| First Author | Xie W | Year | 2012 |
| Journal | J Neurochem | Volume | 122 |
| Issue | 2 | Pages | 404-14 |
| PubMed ID | 22537068 | Mgi Jnum | J:186510 |
| Mgi Id | MGI:5432455 | Doi | 10.1111/j.1471-4159.2012.07769.x |
| Citation | Xie W, et al. (2012) Alpha-synuclein impairs normal dynamics of mitochondria in cell and animal models of Parkinson's disease. J Neurochem 122(2):404-14 |
| abstractText | Alpha-synuclein (alpha-syn) is a synaptic protein that mutations have been linked to Parkinson's disease (PD), a common neurodegenerative disorder that is caused by the degeneration of the dopaminergic neurons in the substantia nigra pars compacta (SNc).
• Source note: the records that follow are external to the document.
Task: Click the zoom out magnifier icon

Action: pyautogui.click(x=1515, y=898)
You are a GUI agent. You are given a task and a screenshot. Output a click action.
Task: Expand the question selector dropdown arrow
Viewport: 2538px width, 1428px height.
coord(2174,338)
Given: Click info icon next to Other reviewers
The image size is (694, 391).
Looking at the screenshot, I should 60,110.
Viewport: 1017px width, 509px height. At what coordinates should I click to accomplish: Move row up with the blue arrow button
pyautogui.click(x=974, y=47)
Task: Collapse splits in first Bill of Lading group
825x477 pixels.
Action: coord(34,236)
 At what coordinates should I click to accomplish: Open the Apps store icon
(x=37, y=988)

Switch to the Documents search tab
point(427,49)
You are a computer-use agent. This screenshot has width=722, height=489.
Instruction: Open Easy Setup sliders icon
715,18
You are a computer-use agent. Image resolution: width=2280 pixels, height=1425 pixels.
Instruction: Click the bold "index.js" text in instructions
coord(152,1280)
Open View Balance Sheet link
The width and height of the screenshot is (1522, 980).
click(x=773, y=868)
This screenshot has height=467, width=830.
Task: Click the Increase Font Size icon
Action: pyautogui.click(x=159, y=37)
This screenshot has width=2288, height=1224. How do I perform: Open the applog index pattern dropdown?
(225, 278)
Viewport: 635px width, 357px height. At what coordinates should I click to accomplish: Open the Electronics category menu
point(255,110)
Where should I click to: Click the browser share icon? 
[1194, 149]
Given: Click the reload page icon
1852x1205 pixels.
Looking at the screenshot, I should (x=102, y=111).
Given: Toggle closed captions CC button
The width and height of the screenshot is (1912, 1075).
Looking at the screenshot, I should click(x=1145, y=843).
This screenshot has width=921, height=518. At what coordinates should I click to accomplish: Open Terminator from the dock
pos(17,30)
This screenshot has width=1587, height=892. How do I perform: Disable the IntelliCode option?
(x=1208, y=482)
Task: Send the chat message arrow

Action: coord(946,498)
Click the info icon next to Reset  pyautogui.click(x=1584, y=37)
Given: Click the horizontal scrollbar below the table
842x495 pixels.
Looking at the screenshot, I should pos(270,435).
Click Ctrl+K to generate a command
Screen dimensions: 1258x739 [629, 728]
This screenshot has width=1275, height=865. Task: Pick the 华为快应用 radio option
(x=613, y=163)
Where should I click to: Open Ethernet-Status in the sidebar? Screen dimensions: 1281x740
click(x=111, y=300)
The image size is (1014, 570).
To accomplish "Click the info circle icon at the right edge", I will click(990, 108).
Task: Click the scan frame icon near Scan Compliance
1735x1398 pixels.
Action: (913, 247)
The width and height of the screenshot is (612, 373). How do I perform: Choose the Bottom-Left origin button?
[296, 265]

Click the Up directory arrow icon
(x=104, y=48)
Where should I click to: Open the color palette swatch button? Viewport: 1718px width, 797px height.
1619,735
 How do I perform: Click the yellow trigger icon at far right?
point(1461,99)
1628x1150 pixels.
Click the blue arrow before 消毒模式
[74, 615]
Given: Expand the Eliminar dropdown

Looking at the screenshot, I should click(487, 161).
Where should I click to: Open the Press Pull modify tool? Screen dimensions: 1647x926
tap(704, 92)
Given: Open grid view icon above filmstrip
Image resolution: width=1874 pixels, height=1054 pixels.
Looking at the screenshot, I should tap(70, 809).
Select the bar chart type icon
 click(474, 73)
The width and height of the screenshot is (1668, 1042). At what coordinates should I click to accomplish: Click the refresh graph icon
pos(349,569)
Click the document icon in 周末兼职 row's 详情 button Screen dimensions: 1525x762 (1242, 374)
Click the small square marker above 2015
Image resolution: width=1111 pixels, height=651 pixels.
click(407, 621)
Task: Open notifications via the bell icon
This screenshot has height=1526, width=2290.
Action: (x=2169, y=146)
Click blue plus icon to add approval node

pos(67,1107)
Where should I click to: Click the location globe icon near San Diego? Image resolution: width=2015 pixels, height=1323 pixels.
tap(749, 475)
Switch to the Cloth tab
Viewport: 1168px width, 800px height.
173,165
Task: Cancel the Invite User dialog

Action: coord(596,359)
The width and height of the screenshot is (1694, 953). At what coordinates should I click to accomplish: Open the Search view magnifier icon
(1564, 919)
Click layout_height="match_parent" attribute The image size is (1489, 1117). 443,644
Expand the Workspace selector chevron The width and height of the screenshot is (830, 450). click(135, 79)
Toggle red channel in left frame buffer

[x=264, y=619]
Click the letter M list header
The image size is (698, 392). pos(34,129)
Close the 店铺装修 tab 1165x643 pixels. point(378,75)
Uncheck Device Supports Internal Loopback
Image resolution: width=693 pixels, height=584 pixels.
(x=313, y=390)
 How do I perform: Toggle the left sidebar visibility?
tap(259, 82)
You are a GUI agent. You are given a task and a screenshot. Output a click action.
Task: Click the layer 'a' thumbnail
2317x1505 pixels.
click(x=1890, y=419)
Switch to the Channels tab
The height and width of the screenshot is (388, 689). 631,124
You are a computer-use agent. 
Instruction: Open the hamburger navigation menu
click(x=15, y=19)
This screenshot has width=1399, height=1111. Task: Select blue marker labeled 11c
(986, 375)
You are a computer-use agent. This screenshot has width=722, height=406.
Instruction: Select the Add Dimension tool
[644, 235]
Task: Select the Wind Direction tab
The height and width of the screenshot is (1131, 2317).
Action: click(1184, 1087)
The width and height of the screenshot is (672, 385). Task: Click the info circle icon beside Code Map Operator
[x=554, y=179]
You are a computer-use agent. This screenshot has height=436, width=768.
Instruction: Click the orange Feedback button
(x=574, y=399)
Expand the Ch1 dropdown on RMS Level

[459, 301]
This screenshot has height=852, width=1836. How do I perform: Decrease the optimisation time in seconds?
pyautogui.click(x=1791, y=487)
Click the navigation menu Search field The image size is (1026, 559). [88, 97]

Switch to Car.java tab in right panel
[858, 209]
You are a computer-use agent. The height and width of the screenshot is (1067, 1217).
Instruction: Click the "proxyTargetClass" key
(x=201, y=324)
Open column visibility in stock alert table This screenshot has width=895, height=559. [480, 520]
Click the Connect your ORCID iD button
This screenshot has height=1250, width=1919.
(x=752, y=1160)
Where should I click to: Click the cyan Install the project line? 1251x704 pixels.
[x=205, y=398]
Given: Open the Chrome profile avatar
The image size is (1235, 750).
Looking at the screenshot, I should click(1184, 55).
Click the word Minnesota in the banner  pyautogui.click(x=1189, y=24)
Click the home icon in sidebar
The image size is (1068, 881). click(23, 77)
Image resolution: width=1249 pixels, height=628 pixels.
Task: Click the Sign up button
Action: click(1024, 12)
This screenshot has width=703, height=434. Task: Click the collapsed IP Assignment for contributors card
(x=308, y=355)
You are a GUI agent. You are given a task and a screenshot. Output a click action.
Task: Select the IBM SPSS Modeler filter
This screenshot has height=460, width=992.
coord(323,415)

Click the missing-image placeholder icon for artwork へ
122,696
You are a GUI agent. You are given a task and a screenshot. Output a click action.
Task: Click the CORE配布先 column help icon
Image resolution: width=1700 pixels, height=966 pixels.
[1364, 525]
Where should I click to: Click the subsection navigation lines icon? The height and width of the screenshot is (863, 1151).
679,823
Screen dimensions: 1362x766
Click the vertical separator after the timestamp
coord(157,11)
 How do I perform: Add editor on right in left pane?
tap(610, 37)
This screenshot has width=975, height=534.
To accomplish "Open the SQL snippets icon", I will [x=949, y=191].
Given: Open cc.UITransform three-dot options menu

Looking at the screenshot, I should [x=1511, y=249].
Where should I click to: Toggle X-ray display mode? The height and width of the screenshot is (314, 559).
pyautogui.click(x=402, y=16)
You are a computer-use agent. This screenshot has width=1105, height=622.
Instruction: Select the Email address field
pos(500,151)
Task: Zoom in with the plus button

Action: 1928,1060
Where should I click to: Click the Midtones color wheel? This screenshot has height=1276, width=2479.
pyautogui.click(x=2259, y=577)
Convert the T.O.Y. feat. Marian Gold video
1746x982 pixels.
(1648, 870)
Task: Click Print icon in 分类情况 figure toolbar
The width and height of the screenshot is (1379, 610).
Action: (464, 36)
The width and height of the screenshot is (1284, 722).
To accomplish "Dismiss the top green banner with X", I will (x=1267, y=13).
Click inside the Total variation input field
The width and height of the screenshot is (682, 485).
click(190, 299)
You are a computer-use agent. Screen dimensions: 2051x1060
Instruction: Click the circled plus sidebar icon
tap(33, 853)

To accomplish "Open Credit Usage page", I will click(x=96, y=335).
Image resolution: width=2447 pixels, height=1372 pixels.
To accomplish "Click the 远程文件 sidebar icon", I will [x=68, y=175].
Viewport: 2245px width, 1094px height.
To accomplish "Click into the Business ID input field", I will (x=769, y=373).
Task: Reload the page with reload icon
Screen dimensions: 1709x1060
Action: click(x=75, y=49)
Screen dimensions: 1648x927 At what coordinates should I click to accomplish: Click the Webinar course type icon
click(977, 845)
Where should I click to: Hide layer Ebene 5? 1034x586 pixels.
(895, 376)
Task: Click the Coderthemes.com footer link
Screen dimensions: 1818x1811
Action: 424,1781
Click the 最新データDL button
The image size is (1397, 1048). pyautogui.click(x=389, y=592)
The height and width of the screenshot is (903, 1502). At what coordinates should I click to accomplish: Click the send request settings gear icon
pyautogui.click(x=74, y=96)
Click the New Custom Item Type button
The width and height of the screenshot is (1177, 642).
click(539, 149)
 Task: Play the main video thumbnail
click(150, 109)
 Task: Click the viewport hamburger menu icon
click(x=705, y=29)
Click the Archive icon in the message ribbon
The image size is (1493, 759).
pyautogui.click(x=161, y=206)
How alpha-syn can contribute to neurodegeneration in PD is not conclusive but it is agreed that mutations or excessive accumulation of alpha-syn can lead to the formation of alpha-syn oligomers or aggregates that interfere with normal cellular function and contribute to the degeneration of dopaminergic neurons. In this study, we found that alpha-syn can impair the normal dynamics of mitochondria and this effect is particular prominent in A53T alpha-syn mutant. In mice expressing A53T alpha-syn, age-dependent changes in both mitochondrial morphology and proteins that regulate mitochondrial fission and fusion were observed. In the cellular model of PD, we found that alpha-syn reduces the movement of mitochondria in both SH-SY5Y neuroblastoma and hippocampal neurons. Taken together, our study provides a new mechanism of how alpha-syn can contribute to PD through the impairment of normal dynamics of mitochondria. |